A direção de Ryan White consegue extrair depoimentos de Pamela e de seus filhos, Dylan e Brandon (filhos dela com Tommy Lee, da banda Mötley Crue), que soam muito autênticos. As falas da atriz e modelo rememoram desde a sua infância, narrando situações de abuso sexual (foi abusada por uma babá e estuprada por um homem na adolescência) e a convivência com o casamento atribulado dos pais, que tinham brigada violentas e retomavam a relação o tempo todo. Subentende-se que isso provavelmente explica a atração de Pamela Anderson por pessoas instáveis (ela revela, ao longo do documentário, ter sido abusada algumas vezes pelos parceiros).
A menina simples do interior do Canadá teve sua vida transformada quando foi descoberta, com então 19 anos, durante um jogo de futebol americano. Convidada em seguida para posar na Playboy, ela encontrou nas fotos de nu a redescoberta de sua sexualidade e a possibilidade de empoderar-se sobre o próprio corpo.

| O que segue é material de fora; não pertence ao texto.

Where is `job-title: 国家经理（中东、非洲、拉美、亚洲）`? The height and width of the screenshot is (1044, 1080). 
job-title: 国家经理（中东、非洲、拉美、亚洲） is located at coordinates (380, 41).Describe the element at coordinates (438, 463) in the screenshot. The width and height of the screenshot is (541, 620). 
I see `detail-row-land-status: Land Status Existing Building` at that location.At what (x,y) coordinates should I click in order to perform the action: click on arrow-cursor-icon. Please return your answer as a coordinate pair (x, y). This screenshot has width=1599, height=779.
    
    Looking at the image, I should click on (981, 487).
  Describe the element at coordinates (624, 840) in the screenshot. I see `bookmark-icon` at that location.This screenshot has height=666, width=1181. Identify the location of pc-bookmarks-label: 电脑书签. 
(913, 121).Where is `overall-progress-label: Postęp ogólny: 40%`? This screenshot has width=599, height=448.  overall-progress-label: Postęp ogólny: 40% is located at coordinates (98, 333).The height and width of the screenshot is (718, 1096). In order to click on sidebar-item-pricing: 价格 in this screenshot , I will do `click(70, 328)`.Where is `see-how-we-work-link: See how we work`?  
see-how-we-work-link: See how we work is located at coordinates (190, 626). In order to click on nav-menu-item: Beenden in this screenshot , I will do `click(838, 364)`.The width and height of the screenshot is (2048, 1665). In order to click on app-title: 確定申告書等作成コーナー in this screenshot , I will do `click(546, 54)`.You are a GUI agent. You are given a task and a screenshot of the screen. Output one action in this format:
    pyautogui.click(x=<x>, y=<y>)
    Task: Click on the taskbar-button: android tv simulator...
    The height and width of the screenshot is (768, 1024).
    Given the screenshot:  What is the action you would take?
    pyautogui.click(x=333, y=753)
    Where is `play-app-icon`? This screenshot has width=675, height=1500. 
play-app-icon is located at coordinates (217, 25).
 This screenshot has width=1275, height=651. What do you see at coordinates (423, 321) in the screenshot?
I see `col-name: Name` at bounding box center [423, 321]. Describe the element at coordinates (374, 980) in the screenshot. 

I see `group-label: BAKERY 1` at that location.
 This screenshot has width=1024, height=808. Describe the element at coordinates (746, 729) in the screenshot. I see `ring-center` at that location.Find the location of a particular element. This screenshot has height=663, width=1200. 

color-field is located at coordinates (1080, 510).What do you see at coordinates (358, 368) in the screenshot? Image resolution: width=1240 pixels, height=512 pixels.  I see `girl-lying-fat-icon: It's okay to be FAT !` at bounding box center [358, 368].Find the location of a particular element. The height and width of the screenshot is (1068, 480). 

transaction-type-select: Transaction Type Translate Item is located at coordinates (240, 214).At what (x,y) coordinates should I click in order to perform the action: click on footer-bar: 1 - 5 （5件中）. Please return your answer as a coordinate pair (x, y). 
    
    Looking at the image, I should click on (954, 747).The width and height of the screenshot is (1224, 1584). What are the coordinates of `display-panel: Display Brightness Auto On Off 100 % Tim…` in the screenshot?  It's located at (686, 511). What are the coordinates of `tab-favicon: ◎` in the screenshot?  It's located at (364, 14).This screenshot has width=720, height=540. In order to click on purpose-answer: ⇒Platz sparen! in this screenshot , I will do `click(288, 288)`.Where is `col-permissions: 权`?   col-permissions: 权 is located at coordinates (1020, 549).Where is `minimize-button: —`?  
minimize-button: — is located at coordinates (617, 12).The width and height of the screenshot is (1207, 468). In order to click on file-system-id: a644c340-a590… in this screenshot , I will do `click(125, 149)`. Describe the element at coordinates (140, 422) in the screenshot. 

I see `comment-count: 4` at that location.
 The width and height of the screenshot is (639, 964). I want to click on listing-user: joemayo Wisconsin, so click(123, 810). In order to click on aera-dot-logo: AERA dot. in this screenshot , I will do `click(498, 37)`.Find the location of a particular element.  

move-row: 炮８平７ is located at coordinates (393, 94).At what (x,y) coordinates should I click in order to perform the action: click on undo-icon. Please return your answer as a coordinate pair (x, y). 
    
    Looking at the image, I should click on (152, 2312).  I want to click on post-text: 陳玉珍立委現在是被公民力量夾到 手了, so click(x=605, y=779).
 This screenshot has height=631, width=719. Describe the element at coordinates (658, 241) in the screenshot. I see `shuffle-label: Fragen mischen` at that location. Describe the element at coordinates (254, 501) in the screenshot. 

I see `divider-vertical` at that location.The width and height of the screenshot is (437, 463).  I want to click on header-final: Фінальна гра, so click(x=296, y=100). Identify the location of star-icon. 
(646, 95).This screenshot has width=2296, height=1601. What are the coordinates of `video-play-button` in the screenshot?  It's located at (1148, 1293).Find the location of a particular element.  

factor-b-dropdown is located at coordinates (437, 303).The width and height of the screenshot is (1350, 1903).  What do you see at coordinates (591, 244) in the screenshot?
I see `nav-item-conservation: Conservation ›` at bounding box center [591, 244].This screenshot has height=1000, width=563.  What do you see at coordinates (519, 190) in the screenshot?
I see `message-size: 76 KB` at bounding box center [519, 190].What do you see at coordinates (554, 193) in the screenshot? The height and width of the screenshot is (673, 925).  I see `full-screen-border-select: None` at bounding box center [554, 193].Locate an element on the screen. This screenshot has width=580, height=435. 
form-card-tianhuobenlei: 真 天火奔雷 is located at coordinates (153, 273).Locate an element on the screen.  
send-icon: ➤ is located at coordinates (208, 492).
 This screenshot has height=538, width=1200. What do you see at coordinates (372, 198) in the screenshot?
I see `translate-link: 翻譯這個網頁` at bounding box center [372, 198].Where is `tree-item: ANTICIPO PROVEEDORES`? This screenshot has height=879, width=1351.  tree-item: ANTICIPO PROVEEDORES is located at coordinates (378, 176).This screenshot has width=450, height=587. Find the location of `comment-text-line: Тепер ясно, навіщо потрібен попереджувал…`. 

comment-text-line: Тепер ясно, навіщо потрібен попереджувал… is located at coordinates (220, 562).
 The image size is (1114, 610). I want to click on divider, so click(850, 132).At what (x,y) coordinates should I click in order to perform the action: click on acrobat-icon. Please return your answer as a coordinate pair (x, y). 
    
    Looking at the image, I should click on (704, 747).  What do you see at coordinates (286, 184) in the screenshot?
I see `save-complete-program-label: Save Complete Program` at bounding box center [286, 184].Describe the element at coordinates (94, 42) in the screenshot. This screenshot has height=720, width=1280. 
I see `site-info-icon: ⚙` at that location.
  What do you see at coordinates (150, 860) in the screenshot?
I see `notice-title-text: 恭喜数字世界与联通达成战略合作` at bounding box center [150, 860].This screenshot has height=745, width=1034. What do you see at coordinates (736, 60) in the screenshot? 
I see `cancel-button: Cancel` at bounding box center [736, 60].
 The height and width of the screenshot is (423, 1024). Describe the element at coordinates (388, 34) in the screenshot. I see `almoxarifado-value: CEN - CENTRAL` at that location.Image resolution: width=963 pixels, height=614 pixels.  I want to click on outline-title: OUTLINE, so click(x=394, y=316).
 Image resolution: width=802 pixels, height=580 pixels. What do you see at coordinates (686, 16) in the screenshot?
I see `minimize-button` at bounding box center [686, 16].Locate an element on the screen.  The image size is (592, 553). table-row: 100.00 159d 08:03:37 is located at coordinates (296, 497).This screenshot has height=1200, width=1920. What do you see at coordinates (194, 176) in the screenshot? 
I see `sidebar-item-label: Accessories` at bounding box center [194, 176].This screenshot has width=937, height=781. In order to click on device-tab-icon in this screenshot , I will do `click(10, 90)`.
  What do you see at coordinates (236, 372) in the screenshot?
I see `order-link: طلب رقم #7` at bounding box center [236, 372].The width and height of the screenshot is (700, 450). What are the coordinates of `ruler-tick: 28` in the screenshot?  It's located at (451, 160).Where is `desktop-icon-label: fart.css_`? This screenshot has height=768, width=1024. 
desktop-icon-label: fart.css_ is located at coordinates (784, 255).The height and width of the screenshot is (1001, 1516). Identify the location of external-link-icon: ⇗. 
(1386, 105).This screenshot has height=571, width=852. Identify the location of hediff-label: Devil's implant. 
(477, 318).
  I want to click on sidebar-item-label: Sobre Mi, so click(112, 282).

Pamela Anderson: uma mulher “normal”
Ainda que não tenha muita originalidade no formato (o filme segue uma estrutura cronológica bem quadrada) Pamela, uma História de Amor vale a pena por uma descoberta incrível: a de que uma das grandes sex symbols da humanidade tem um humor invejável. Ainda que muitas vezes a história contada seja triste – sobretudo, no que diz respeito à exploração que foi feita de sua imagem, gerando poucos lucros para ela mesma -, Pamela tem uma presença de espírito maravilhosa.
De forma voluntária, ela se prostra em frente à câmera sem maquiagem. Com o rosto limpo aos 55 anos, Pamela Anderson conta com leveza sobre as muitas furadas em que se meteu por conta dos rumos de sua carreira e por sua tendência a se apaixonar por homens pouco confiáveis.
Por exemplo: em certo momento, ela conta que recebeu a proposta da Playboy no mesmo dia em que descobriu que seu então noivo estava a traindo. Ela se dá conta disso de forma inusitada: “Ele estava tendo um caso com alguém. Quando você vê seu namorado lavando o pênis na pia, é um sinal de que ele provavelmente está tendo um caso. E eu escrevi (no diário): ‘Lavar o pênis na pia, suspeito'”.
Por essa e por tantas outras falas dela no documentário, é difícil não se identificar com Pamela – que hoje retoma a sua carreira finalmente mostrando seu talento até então desconhecido para a comédia em uma montagem de Chicago na Broadway. Constantemente explorada ao longo da sua vida, ela diz finalmente ter se apaixonado por si mesma. Quem diria que uma mulher tão idealizada teria tanto em comum com todas nós.